L’histoire de l’évolution technique du vélo est, par essence, une histoire de l’accumulation du génie de l’ingénierie humaine dans sa quête permanente de « plus vite, moins d’effort, plus de confort, plus de sécurité ». De la draisienne en bois sans pédales au vélo de route en fibre de carbone équipé de systèmes de vitesses électroniques de précision, ce chemin a été parcouru pendant près de deux cents ans, et ce voyage se poursuit encore aujourd’hui.

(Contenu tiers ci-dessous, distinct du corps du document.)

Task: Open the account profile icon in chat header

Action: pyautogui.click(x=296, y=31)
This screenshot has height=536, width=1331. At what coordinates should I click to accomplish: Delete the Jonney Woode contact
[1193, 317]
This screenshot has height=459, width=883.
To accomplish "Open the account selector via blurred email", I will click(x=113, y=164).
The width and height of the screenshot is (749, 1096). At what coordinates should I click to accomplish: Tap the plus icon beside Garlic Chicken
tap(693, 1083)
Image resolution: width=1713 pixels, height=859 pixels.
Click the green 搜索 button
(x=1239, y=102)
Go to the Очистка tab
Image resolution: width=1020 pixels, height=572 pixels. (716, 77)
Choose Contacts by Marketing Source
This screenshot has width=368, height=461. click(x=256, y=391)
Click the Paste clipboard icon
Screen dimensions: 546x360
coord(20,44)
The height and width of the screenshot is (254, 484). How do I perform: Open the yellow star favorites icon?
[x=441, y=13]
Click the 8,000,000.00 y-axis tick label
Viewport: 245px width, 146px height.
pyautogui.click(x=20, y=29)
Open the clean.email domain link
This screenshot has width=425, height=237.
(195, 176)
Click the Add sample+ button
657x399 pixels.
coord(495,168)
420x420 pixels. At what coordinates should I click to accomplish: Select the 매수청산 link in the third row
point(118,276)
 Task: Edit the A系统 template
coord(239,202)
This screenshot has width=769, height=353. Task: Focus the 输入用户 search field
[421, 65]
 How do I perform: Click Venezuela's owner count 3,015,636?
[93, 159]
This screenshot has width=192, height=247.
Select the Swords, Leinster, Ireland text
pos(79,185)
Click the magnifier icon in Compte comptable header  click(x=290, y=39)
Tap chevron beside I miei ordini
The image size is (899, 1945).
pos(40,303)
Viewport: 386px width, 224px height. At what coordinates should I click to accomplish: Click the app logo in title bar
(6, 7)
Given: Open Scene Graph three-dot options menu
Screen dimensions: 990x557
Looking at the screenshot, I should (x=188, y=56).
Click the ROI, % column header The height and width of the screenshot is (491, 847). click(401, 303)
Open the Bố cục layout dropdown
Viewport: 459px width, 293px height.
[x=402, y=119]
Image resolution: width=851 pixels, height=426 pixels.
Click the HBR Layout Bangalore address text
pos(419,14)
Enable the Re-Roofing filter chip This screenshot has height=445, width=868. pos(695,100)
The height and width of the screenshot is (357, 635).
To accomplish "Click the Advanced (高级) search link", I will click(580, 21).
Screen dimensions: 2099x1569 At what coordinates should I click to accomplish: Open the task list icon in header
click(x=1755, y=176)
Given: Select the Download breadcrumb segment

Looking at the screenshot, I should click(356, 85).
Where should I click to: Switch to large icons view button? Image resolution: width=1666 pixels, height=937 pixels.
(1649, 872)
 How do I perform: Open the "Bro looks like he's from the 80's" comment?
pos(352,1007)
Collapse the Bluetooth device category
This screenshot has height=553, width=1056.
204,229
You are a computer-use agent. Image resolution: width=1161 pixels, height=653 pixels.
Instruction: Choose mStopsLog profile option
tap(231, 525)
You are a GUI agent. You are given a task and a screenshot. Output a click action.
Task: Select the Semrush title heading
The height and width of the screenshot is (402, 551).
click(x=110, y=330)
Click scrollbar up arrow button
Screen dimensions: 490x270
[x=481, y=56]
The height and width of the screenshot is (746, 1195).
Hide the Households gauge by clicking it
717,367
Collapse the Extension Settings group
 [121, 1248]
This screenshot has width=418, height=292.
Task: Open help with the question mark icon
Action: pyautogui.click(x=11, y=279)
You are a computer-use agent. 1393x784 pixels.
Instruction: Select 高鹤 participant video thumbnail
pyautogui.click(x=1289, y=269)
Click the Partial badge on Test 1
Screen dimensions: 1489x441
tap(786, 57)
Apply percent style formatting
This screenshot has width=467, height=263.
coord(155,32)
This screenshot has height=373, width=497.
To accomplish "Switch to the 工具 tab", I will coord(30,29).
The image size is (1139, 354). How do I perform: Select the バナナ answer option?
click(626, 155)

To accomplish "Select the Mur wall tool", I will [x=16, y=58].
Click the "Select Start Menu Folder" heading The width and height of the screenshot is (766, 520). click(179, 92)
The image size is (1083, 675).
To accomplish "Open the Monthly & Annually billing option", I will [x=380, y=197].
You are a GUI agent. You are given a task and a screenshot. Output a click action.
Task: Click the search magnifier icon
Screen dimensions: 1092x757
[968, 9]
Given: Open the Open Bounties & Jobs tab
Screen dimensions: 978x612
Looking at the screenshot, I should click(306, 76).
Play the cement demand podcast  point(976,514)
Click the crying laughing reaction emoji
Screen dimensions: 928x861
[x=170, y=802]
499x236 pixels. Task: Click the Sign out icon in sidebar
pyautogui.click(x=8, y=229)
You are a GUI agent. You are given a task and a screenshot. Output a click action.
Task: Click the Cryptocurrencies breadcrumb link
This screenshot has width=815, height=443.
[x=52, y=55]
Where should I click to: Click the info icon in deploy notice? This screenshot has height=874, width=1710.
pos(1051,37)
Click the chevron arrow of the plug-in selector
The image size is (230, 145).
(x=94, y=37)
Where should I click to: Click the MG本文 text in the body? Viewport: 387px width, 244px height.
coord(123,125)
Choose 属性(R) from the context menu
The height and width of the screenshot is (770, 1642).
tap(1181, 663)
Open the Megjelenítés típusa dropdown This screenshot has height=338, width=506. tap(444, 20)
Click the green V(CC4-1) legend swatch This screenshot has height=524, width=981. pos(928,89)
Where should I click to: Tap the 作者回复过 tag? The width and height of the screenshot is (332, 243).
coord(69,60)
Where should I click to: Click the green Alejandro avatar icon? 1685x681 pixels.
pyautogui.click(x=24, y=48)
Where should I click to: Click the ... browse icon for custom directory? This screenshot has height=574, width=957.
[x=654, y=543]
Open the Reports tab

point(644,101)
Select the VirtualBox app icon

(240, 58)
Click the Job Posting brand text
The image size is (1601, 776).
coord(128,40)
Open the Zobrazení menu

Ces dernières années, la généralisation des systèmes de vitesses électroniques est une autre direction d’évolution digne d’intérêt. Par rapport aux vitesses mécaniques traditionnelles qui dépendent de la traction d’un câble, les vitesses électroniques transmettent le signal par fil pour actionner directement le moteur de dérailleur. Les changements de vitesse sont plus précis et plus constants, et sont également moins affectés par la diminution de la tension du câble ou le vieillissement de la gaine. La stabilité de la sensation de changement de vitesse sur le long terme est généralement supérieure à celle des systèmes mécaniques traditionnels. Cela fait également écho à la logique fondamentale qui traverse toute l’histoire du vélo : à chaque fois qu’une percée intervient dans les technologies amont — électronique, matériaux ou fabrication — elle se reflète presque toujours, en quelques années, dans la conception des pièces de vélo, faisant évoluer en continu l’expérience de pilotage. Pour le cycliste de loisir ordinaire, il n’est pas nécessaire de courir après chaque nouvelle technologie, mais comprendre ces trajectoires d’évolution peut nous aider, lors de l’achat et de l’entretien de notre monture, à prendre des décisions plus adaptées à nos besoins réels, plutôt que de nous laisser simplement guider par les discours marketing.